On to Mustard Seed. We’ve missed the war: it took place in the gap between the books. It’s now the late 1860s. Mattie’s son is a lawyer, and her daughter, Jordan, is a teacher. And it looks as if the book’s going to be about Jordan trying to reconcile her desire to work for women’s rights with her family’s focus on black civil rights. Alongside that’s the generational clash between a young woman who’d grown up free, in a community where a lot of opportunities were open to black people, and her parents, who’d spent much of their lives as slaves and wanted to make sure that she never forgot that. And that sounds fascinating.
But it isn’t like that. Instead, everyone ends up back in Virginia – Lisbeth, her children, and, later, her husband to visit her dying father, and Mattie, her children, and, later, her husband to try to persuade her sister niece to move to Ohio with them. There are some well-written scenes in which they try to trace Sarah’s children, who’d been sold, but then everything just gets silly. Lisbeth’s brother, who feels that she’d ruined their family’s social standing, arranges for both Mattie’s son and Emily’s husband to be arrested as vagrants, and hired out to Lisbeth’s ex-fiance, and then there’s all this bizarre stuff with drugging and shooting before everyone escapes and makes it safely back to Ohio … apart from Jordan, who decides to work with black children in Richmond.

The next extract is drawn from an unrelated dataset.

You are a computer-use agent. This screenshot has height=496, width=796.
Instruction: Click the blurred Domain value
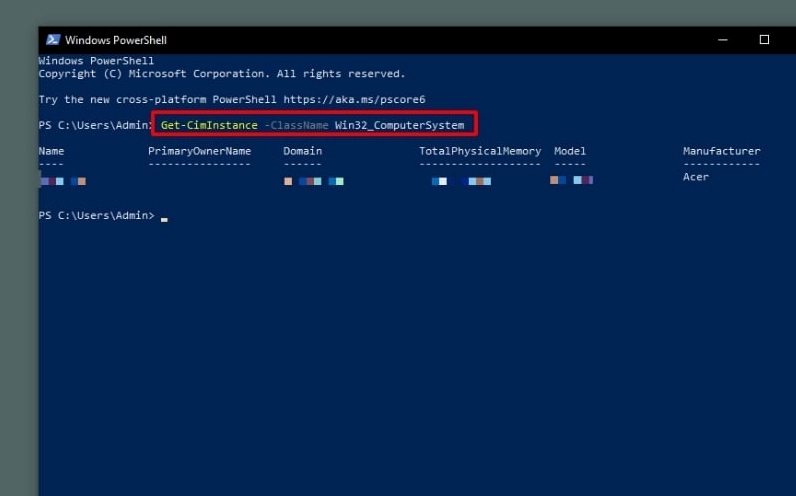click(x=313, y=181)
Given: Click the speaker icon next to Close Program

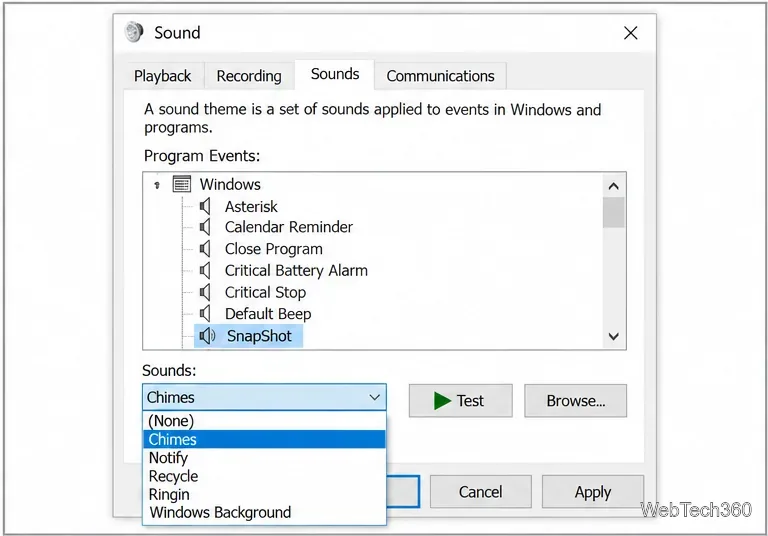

I take the author’s point, that it wasn’t safe for black people in Virginia during Reconstruction, but it just all got so sensationalist that it was hard to take it seriously. Why not just show them visiting Sarah, and Jordan deciding, on seeing the conditions in Virginia and experiencing the way in which black people were treated there, that she was going to prioritise working to improve the lives of other black people over the fight for women’s rights? That would have worked really well.

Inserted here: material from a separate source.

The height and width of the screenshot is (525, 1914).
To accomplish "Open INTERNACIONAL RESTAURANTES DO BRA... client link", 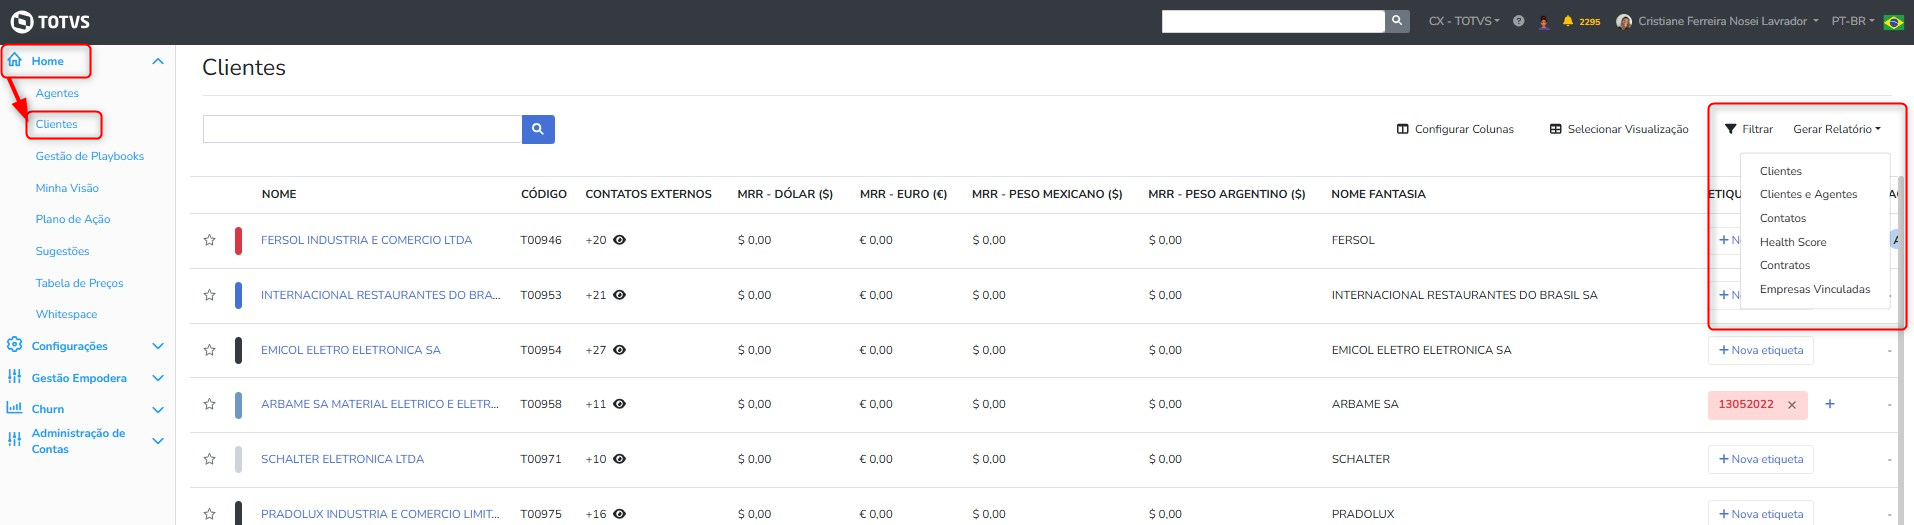I will (380, 296).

But still. The books made some very good points. There was affection between Mattie and Lisbeth. There was friendship between their children. Emancipation did not bring true freedom. Neither black nor white women could vote in the US for another half a century after black men were given the vote … and, as it turned out, black men often weren’t able to vote either. And the books did to some extent show the horrors of slavery – the violence, and the separation of families – and also reminded the reader that many slaves were actually the children of their masters, something which seems to be quite an “in” topic in fiction at present. But it would all have worked a lot better if the plots hadn’t got so far-fetched.